--- Page excerpt ---
⚠️ Not Legal Advice

This page is for educational purposes only and does not constitute legal advice. Poland has, at various points in recent years, debated introducing a "small quantity for personal use" exception to its drug possession law, and we could not confirm with confidence whether any such reform has been enacted as of 2026 — treat that specific question as unresolved until you check current Polish statute directly. Always verify the current status with Poland's Ministerstwo Zdrowia (Ministry of Health) or a qualified Polish lawyer before making any decisions.

Last reviewed: July 2026. This entry is drawn from Psilobase's broader Legal Status by Country guide. Because psilocybin law is an actively moving target worldwide, treat any date-stamped legal claim — including this one — as needing re-verification if you are reading it more than a few months after the review date above.

Quick Answer

Psilocybin and psilocin are listed as controlled group I-P psychotropic substances under Poland's Ustawa o przeciwdziałaniu narkomanii (Act on Counteracting Drug Addiction) of 2005, as amended. Possession of any amount is, in principle, a criminal offense under Article 62 of the Act, while production, cultivation for supply, and trafficking are prosecuted more severely under Article 53 and related provisions. Poland has debated reforms in recent years — including proposals to introduce a "small quantity for personal use" exception similar in spirit to the Czech Republic's administrative threshold — driven partly by criticism that the current law overloads courts and prisons with simple possession cases. We were not able to confirm whether such a reform has actually been signed into force as of 2026, so this page deliberately does not state that Poland has decriminalized possession; if you are relying on this information, check the current text of the Act directly.

Current Legal Status in Poland

Under the statute as most recently understood, simple possession of psilocybin mushrooms can be charged under Article 62 of the Act on Counteracting Drug Addiction, with a stated maximum penalty in the region of up to 3 years' imprisonment for a basic offense (with a lower band for possession of a "small quantity," historically at a prosecutor's or court's discretion rather than a fixed statutory line, prior to any 2022–2023 reform effort). Production, cultivation intended for distribution, or trafficking are prosecuted under harsher provisions carrying materially longer sentences — commonly cited as up to around 10 years for aggravated cases — though we present these figures with real caution because Polish sentencing practice and any threshold-based reform are exactly the kind of detail that can change without much international news coverage. In practice, Polish prosecutors and courts have some discretion to discontinue or reduce charges for very small, clearly personal-use amounts (a mechanism sometimes described as similar to a conditional discretionary non-prosecution), but this is not the same as a codified administrative-only threshold like the Czech Republic's.
--- Records provided ---
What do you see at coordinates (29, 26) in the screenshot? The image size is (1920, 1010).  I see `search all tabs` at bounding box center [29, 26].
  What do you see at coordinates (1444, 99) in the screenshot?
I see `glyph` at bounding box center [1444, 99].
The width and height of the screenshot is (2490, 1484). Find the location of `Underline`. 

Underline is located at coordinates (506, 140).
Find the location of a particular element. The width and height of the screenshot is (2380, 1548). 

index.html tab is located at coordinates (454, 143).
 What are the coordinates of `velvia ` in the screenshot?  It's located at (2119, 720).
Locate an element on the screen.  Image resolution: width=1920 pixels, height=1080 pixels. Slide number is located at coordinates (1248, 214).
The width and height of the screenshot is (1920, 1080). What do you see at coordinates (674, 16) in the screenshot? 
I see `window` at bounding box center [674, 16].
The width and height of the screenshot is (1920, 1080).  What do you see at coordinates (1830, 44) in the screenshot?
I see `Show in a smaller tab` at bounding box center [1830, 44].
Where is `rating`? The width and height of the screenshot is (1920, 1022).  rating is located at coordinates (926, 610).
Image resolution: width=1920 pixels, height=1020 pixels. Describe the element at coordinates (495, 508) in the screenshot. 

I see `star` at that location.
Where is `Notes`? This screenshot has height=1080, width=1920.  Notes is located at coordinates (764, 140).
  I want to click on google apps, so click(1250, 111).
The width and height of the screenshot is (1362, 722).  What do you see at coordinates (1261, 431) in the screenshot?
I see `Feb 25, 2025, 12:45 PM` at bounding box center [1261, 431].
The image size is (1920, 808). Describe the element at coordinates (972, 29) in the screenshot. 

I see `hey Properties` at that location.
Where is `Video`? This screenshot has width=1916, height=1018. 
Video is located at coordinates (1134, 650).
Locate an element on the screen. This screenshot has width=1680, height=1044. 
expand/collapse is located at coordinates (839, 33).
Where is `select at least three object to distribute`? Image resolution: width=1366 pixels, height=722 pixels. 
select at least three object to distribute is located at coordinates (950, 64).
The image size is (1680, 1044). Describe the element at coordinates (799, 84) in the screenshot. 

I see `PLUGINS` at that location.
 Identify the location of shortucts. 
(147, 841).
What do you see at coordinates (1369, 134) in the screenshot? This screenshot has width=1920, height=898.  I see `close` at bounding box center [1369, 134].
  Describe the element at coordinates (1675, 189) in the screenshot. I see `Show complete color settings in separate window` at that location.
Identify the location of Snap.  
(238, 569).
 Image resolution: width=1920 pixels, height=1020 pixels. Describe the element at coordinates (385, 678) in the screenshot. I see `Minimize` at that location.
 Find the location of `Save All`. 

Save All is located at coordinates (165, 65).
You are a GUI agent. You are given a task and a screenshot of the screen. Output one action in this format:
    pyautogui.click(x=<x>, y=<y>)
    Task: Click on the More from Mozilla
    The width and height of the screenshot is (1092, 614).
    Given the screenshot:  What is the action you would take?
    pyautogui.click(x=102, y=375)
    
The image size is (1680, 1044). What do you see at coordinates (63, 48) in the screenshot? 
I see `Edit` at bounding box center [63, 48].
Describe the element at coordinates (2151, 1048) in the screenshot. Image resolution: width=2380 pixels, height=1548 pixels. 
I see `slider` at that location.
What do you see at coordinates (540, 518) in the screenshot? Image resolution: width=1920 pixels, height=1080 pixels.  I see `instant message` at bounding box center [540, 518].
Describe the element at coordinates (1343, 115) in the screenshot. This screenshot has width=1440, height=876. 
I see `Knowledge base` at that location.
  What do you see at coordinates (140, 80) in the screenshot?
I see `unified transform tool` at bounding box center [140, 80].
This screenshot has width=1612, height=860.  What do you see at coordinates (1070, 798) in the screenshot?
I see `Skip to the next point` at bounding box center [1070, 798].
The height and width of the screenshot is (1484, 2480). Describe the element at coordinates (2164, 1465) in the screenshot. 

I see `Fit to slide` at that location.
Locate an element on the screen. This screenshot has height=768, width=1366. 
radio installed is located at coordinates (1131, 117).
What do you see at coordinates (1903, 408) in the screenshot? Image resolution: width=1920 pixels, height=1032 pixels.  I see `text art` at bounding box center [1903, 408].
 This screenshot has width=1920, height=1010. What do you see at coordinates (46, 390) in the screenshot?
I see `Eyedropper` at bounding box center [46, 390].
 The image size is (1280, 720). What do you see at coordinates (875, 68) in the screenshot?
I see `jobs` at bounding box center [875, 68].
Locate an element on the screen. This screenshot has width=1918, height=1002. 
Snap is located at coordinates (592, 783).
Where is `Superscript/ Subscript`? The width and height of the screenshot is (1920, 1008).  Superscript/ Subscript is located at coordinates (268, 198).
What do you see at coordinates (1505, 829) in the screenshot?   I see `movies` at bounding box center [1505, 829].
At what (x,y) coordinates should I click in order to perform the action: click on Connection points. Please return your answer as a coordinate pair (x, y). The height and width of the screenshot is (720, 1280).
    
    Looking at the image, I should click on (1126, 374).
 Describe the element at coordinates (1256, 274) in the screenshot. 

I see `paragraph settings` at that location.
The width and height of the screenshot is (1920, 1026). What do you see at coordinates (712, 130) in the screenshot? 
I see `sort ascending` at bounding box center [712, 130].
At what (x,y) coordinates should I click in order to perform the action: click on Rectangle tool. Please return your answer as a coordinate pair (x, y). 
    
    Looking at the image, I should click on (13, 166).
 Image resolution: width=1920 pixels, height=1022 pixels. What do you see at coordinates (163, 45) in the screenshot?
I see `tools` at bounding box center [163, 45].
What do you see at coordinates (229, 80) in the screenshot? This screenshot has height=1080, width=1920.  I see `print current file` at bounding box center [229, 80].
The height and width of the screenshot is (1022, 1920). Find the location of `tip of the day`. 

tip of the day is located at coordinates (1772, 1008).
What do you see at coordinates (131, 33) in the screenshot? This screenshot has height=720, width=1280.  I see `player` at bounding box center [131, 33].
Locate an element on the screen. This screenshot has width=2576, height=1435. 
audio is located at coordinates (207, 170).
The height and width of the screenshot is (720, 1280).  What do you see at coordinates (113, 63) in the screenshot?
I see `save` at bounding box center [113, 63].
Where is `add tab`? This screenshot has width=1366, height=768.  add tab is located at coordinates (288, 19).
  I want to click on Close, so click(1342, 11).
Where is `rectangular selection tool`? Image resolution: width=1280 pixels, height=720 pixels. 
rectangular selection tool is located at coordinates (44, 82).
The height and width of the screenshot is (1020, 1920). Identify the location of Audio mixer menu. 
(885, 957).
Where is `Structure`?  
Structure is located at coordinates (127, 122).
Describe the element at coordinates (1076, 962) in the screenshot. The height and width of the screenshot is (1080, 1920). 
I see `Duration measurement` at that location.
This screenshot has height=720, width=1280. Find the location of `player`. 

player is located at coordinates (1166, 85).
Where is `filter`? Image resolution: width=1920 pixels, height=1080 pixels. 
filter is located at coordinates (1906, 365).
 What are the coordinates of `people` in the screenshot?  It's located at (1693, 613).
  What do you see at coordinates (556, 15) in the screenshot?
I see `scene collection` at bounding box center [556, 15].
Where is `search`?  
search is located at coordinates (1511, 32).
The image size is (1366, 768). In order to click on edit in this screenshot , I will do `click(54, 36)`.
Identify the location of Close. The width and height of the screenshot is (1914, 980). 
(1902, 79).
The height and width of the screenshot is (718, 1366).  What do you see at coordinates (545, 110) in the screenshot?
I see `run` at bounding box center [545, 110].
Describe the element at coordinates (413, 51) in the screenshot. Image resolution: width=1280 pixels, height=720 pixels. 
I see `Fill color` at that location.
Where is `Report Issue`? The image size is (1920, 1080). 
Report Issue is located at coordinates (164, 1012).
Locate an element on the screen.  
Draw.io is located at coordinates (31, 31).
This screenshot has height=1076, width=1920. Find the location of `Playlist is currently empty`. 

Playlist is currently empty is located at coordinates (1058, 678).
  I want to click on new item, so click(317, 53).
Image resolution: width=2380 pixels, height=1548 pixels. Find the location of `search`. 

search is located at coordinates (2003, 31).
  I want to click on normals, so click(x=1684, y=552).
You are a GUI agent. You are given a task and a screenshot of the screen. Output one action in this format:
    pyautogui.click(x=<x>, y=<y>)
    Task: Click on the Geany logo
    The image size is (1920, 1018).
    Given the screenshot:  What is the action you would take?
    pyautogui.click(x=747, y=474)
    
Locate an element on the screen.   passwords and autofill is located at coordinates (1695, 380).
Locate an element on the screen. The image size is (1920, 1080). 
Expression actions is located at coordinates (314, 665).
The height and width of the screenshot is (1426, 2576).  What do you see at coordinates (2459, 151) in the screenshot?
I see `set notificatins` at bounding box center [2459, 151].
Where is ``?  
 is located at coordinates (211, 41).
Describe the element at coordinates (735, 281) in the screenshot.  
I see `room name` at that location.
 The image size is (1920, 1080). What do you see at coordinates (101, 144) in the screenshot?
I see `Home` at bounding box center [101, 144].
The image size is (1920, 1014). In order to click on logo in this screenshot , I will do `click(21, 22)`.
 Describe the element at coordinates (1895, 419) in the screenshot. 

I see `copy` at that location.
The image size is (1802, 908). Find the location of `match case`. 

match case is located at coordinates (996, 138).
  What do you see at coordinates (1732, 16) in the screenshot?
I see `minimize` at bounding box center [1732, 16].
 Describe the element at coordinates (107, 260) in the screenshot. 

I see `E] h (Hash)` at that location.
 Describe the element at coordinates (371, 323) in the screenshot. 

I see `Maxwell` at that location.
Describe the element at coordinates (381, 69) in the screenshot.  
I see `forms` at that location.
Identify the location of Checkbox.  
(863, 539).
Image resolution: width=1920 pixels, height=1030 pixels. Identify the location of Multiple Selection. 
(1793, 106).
---
● Parts of the exercise:
a. Under which article of the Act on Counteracting Drug Addiction does the page on psilocybin law in Poland say possession is a criminal offense?
b. Resume the page on psilocybin law in Poland from the point where it stops.

● Results of the exercise:
a. Article 62.

b.
History: How the Law Got Here

Poland's Act on Counteracting Drug Addiction, enacted in 2005 and amended multiple times since, replaced earlier post-communist-era drug legislation and aligned Polish law more closely with EU and UN drug-control frameworks, placing psilocybin and psilocin among the most restricted psychotropic substances. Over the 2010s and 2020s, Polish civil-society and legal-reform advocates repeatedly criticized the law's strict treatment of personal possession, arguing it disproportionately burdened the courts and prison system with low-level cases and pointing to the Czech Republic's more lenient administrative-threshold model as a possible template. Legislative proposals to introduce a defined "small quantity" exception have been discussed in the Polish parliament (Sejm) at various points, reflecting a broader European trend toward decriminalizing personal-use possession while keeping supply and production fully criminal — but as of our last review we could not confirm that any such Polish reform had been finally enacted, so its current status should be treated as an open question rather than a settled fact.

How to Verify This Yourself

Laws referenced on this page were last reviewed in July 2026. Before making any decision based on legal status, check directly with Poland's Ministerstwo Zdrowia (Ministry of Health): https://www.gov.pl/web/zdrowie, the current text of the Ustawa o przeciwdziałaniu narkomanii, or the EMCDDA's Poland drug law profile, and consult a Polish criminal lawyer for anything beyond general information — particularly given the unresolved reform question described above. For broader cross-country comparison and additional official sources, see the full Legal Status by Country guide.